* _Problem statement_: Please update the entries below by replacing "How do I perform" with "How would I do" wherever it occurs, leaving everything else unchanged.
________
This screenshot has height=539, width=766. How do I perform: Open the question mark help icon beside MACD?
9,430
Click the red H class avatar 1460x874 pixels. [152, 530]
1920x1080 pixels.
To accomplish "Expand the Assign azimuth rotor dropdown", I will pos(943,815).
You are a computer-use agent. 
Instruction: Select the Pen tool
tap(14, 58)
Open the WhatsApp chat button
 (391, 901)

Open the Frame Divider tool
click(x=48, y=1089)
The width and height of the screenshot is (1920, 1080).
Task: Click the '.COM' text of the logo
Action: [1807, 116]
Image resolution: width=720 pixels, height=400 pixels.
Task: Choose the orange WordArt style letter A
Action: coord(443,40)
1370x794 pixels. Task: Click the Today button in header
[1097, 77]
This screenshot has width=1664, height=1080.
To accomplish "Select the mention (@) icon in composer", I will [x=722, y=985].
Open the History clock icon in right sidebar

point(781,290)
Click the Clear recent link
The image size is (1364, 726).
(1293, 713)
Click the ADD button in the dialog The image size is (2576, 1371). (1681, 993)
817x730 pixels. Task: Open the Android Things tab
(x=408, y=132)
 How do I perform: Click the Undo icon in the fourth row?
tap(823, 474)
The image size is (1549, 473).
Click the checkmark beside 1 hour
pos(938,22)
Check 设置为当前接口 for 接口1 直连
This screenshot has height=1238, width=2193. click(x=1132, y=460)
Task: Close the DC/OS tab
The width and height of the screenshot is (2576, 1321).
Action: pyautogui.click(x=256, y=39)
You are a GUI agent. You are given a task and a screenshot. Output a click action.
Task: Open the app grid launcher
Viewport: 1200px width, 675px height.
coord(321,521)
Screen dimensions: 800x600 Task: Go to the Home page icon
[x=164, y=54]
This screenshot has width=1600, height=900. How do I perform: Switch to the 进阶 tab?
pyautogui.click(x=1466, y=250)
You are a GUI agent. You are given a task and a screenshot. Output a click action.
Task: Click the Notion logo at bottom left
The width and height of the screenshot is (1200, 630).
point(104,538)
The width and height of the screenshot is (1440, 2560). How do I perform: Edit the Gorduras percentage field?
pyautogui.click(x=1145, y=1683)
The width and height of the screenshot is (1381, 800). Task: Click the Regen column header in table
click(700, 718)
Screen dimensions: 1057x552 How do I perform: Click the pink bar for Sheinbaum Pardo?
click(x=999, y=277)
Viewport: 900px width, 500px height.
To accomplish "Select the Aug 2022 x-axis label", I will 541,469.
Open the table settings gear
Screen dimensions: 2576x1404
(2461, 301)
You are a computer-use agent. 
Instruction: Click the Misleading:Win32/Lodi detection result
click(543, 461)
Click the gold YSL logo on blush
________
* _Result_:
This screenshot has height=539, width=766. How would I do: Open the question mark help icon beside MACD?
9,430
Click the red H class avatar 1460x874 pixels. [152, 530]
1920x1080 pixels.
To accomplish "Expand the Assign azimuth rotor dropdown", I will pos(943,815).
You are a computer-use agent. 
Instruction: Select the Pen tool
tap(14, 58)
Open the WhatsApp chat button
 (391, 901)

Open the Frame Divider tool
click(x=48, y=1089)
The width and height of the screenshot is (1920, 1080).
Task: Click the '.COM' text of the logo
Action: [1807, 116]
Image resolution: width=720 pixels, height=400 pixels.
Task: Choose the orange WordArt style letter A
Action: coord(443,40)
1370x794 pixels. Task: Click the Today button in header
[1097, 77]
This screenshot has width=1664, height=1080.
To accomplish "Select the mention (@) icon in composer", I will [x=722, y=985].
Open the History clock icon in right sidebar

point(781,290)
Click the Clear recent link
The image size is (1364, 726).
(1293, 713)
Click the ADD button in the dialog The image size is (2576, 1371). (1681, 993)
817x730 pixels. Task: Open the Android Things tab
(x=408, y=132)
 How would I do: Click the Undo icon in the fourth row?
tap(823, 474)
The image size is (1549, 473).
Click the checkmark beside 1 hour
pos(938,22)
Check 设置为当前接口 for 接口1 直连
This screenshot has height=1238, width=2193. click(x=1132, y=460)
Task: Close the DC/OS tab
The width and height of the screenshot is (2576, 1321).
Action: pyautogui.click(x=256, y=39)
You are a GUI agent. You are given a task and a screenshot. Output a click action.
Task: Open the app grid launcher
Viewport: 1200px width, 675px height.
coord(321,521)
Screen dimensions: 800x600 Task: Go to the Home page icon
[x=164, y=54]
This screenshot has width=1600, height=900. How would I do: Switch to the 进阶 tab?
pyautogui.click(x=1466, y=250)
You are a GUI agent. You are given a task and a screenshot. Output a click action.
Task: Click the Notion logo at bottom left
The width and height of the screenshot is (1200, 630).
point(104,538)
The width and height of the screenshot is (1440, 2560). How would I do: Edit the Gorduras percentage field?
pyautogui.click(x=1145, y=1683)
The width and height of the screenshot is (1381, 800). Task: Click the Regen column header in table
click(700, 718)
Screen dimensions: 1057x552 How would I do: Click the pink bar for Sheinbaum Pardo?
click(x=999, y=277)
Viewport: 900px width, 500px height.
To accomplish "Select the Aug 2022 x-axis label", I will 541,469.
Open the table settings gear
Screen dimensions: 2576x1404
(2461, 301)
You are a computer-use agent. 
Instruction: Click the Misleading:Win32/Lodi detection result
click(543, 461)
Click the gold YSL logo on blush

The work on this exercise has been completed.